» **Work request 1**:
List the activities during which the author of the personal essay on privilege and being transgender says she has been harassed.
» **Work request 2**:
Continue the personal essay on privilege and being transgender from the point where it stops.

== Source document

I carry a lot of privilege. I am a white settler in a country that devalues black and indigenous lives. I am able-bodied in a country that puts barriers for those who are not. I have been perceived as a boy in a country that pushes down girls. I grew up with affluent parents in a country that punishes the children of poor parents. I work as a software developer in an economic system that removes opportunity, diminishes time with close ones, facilitates bad housing situations, denies health care, restricts mobility, and otherwise punishes those in other lines of work. An economic system even more cruel to those without employment. I have been lucky in an environment where that luck is largely determined by privilege.
I’m also a transgender woman. Men shout at me from cars and mock me from the streets. I’ve been assaulted for being visibly trans after a date. I’ve been yelled at in a change room and outside a washroom. I have been harassed walking on a sidewalk, shopping for clothes, getting my brows done, and attending a concert. My family didn’t support me: my sister refused to use my name and pronouns because it would “confuse” her children while my step-dad also refused telling me it would harm my mom. The Globe & Mail and National Post regularly publish op-eds portraying people like me as threats to children, as have politicians and Canadian television personalities. It’s emotionally draining. A quarter of Canadian men are uncomfortable with a trans person moving next door and about half don’t support access to washrooms and these people get to decide if I get hired. I am afraid to use washrooms especially when there are children there. I am afraid to go to the gym or buy underwear.
In short, I experience discrimination. But I also came out as pansexual in 2007 and transitioned in 2013. That matters, because while I’ve endured some violence, it is nothing compared to the losses that have been incurred by those before me. Every trans person I know has been penalized for opening up to the world with those losses diminishing as both the age and year in which they came out increased. My privilege has insulated me from much of that violence. The violence they endured like all violence is self-perpetuating, continuing despite a more accepting world. A more accepting world won’t change the cumulative effects of decades of denied opportunities and poverty. A more accepting world won’t remove trauma from undergoing conversion therapy, being homeless, being sexually assaulted doing sex work, or being fired. It won’t remove criminal records.

====
== Data extracts

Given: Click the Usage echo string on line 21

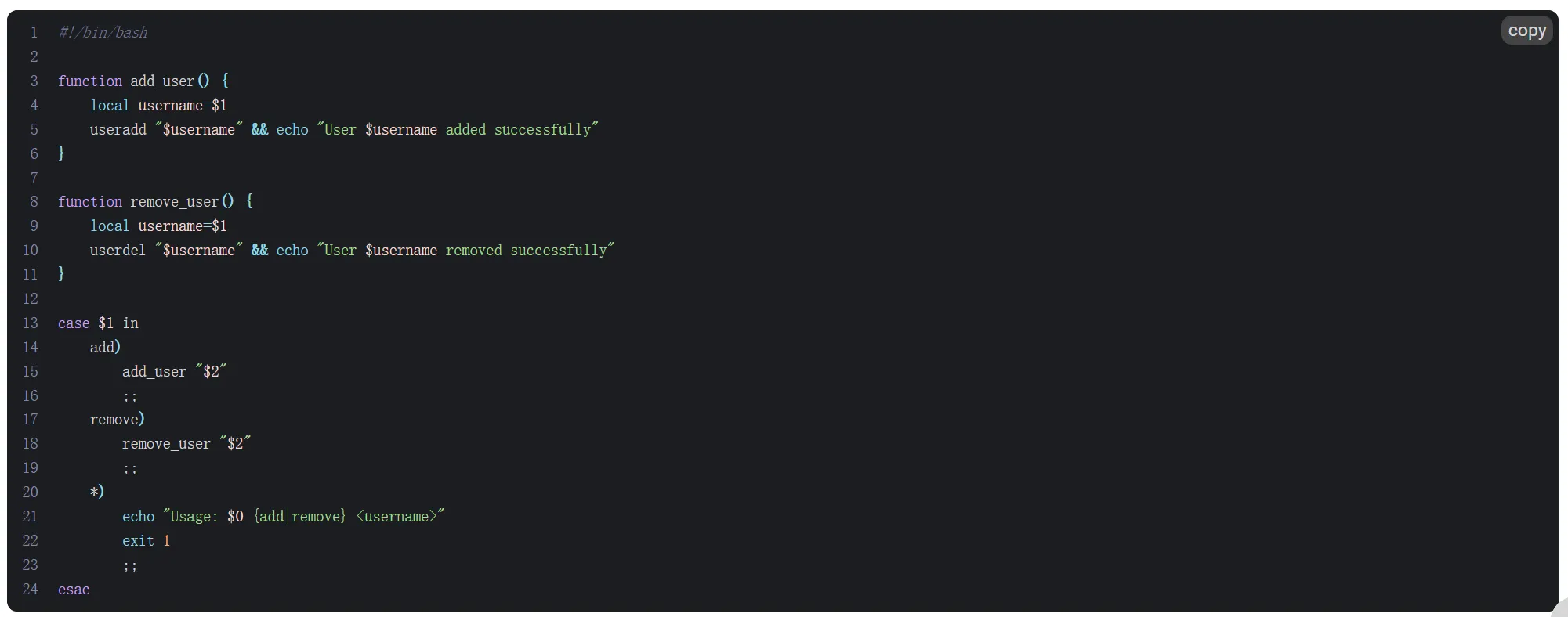Looking at the screenshot, I should [303, 517].
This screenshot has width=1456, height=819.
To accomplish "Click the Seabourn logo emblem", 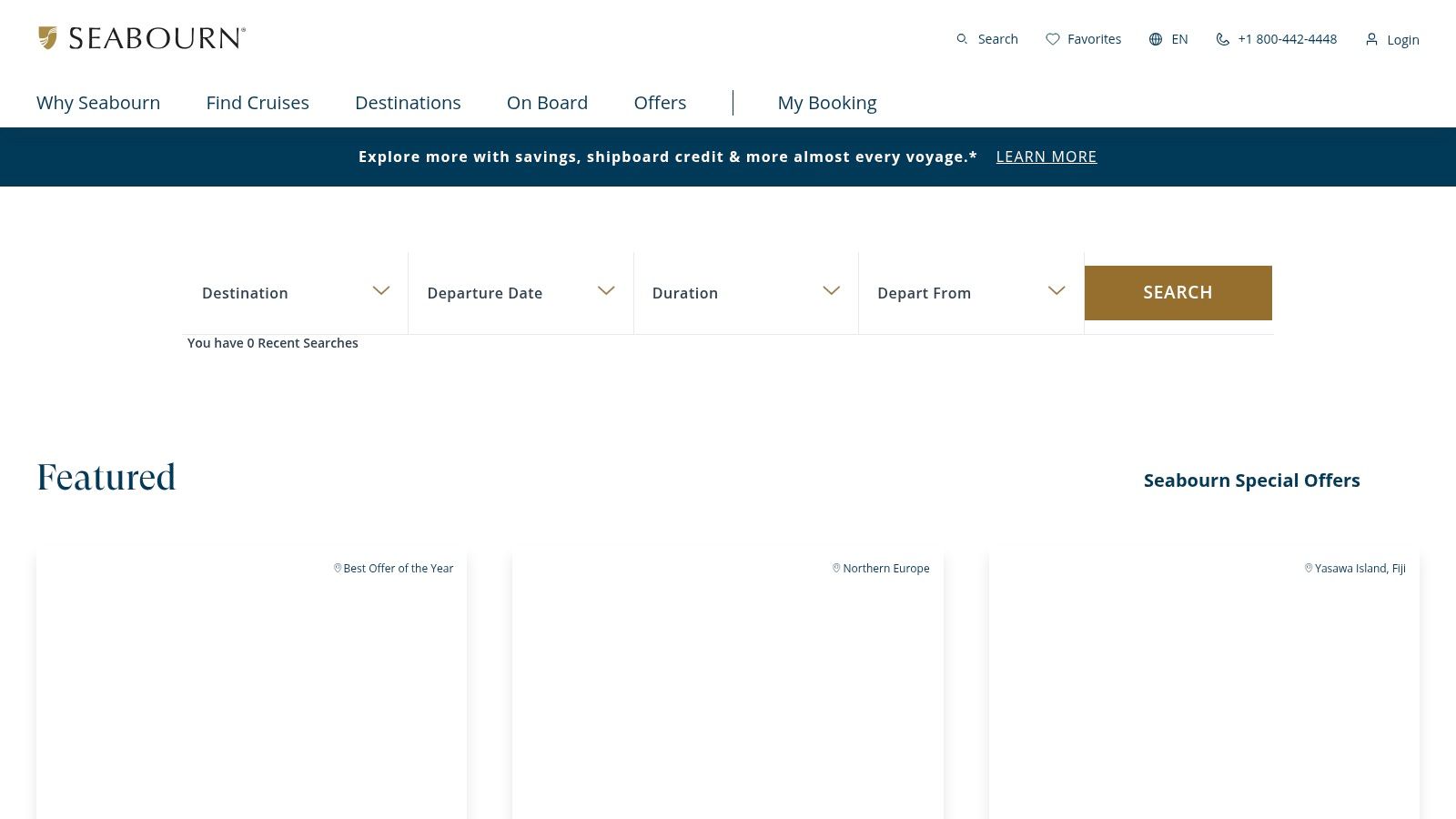I will click(47, 37).
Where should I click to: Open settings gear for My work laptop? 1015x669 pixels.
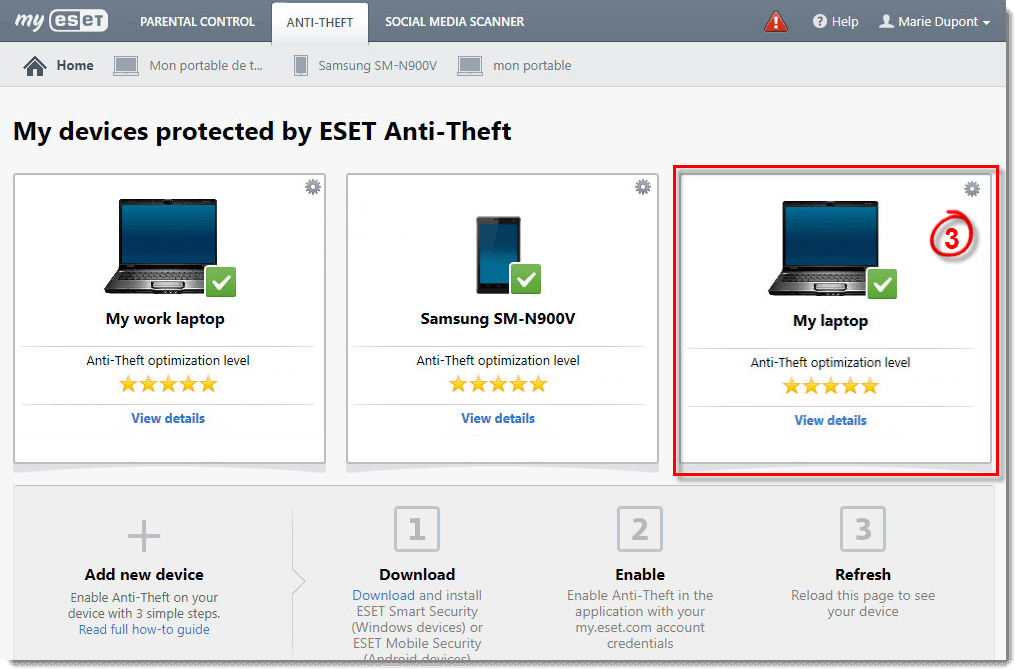(x=313, y=187)
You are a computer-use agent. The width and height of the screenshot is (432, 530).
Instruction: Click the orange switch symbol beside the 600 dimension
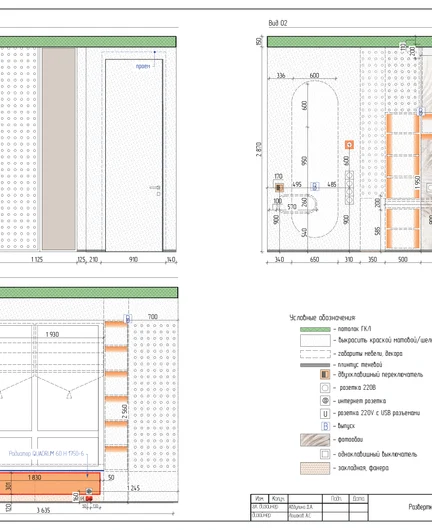point(349,145)

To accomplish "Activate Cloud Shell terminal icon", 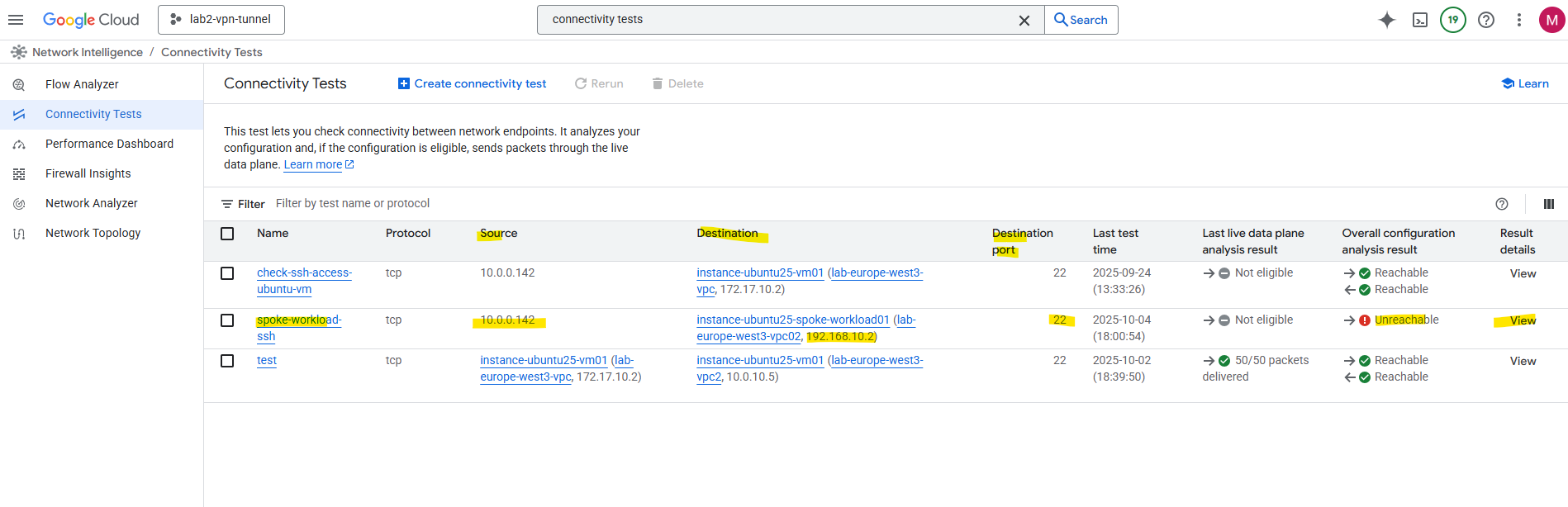I will (1419, 20).
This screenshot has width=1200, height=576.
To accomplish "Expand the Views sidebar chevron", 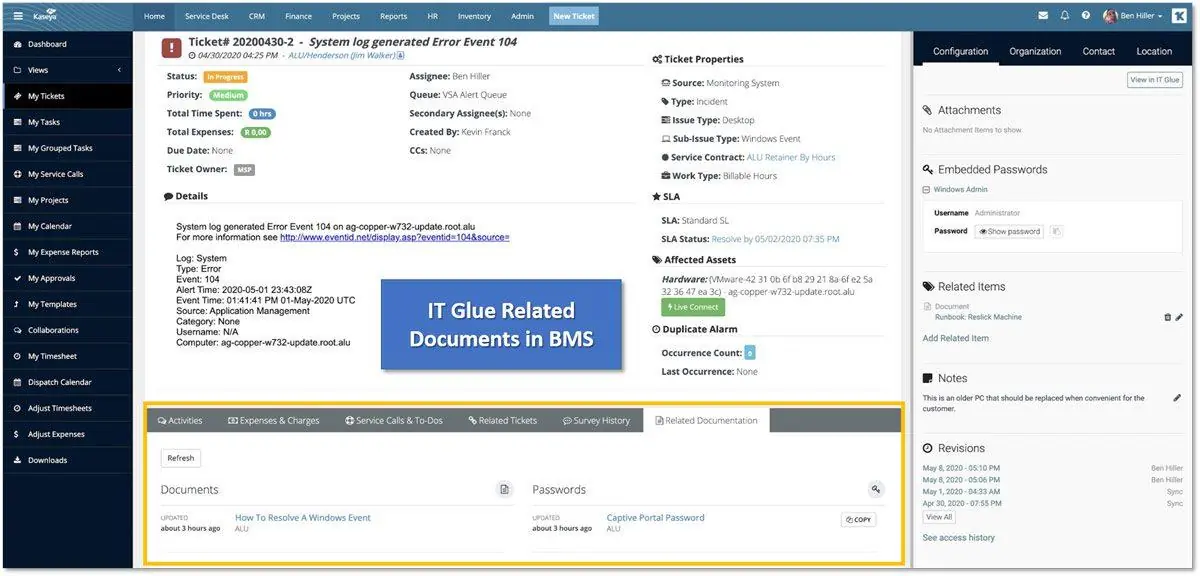I will pos(120,70).
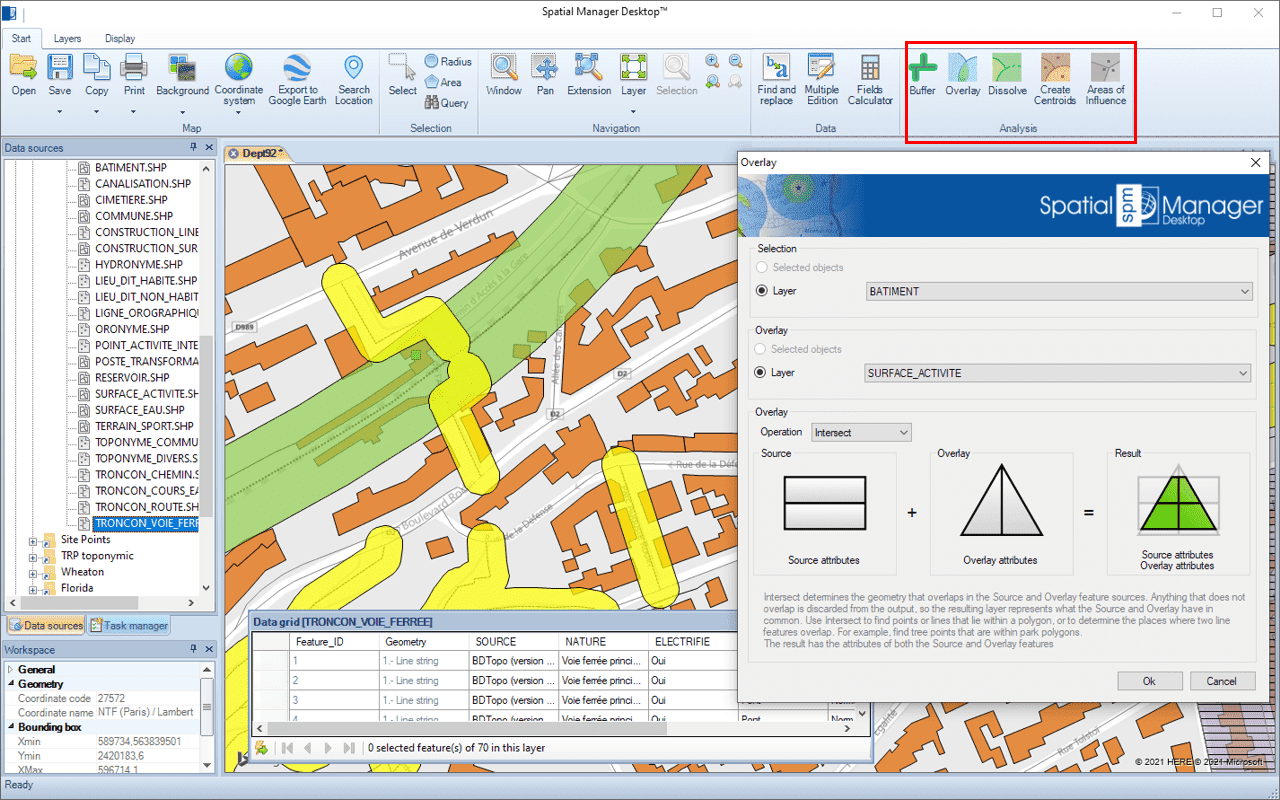Open the SURFACE_ACTIVITE overlay layer dropdown
Image resolution: width=1280 pixels, height=800 pixels.
point(1058,373)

====

» **Response area 1**:
- Walking on a sidewalk
- Shopping for clothes
- Getting her brows done
- Attending a concert

» **Response area 2**:
But because I experienced discrimination, I thought it was right to take the space created for advocacy in the name of trans people to speak. I gave workshops. I spoke at various events. I lobbied. I participated in a panel on trans health care for a year. I was wrong. I am not sure what is the right amount of space to take, but it is much less than the space I have taken.
My forebears faced the most violence and fought hard to create a place in this world. Their success in turn created greater room for advocacy. That space has become filled with people such as myself, who mistake our own experiences of discrimination as making us qualified to take that space. We are not. Our voices have been elevated above more marginalized voices by design from a system that always prizes those with most privilege. Meanwhile, the pioneers who created that space to advocate aren’t desired in that space because the privilege they lack makes them unpalatable. I have wondered as to the mechanisms that create the transition from advocating for those most on the edges to elevating those closest to assimilation.
I suspect, perhaps, ignorance has been the engine of this shift. Increased acceptance reduced the losses for those with more privilege and helped them preserve that privilege. They then did what those with privilege almost always do – take space and elevate that privilege while ignoring those without it.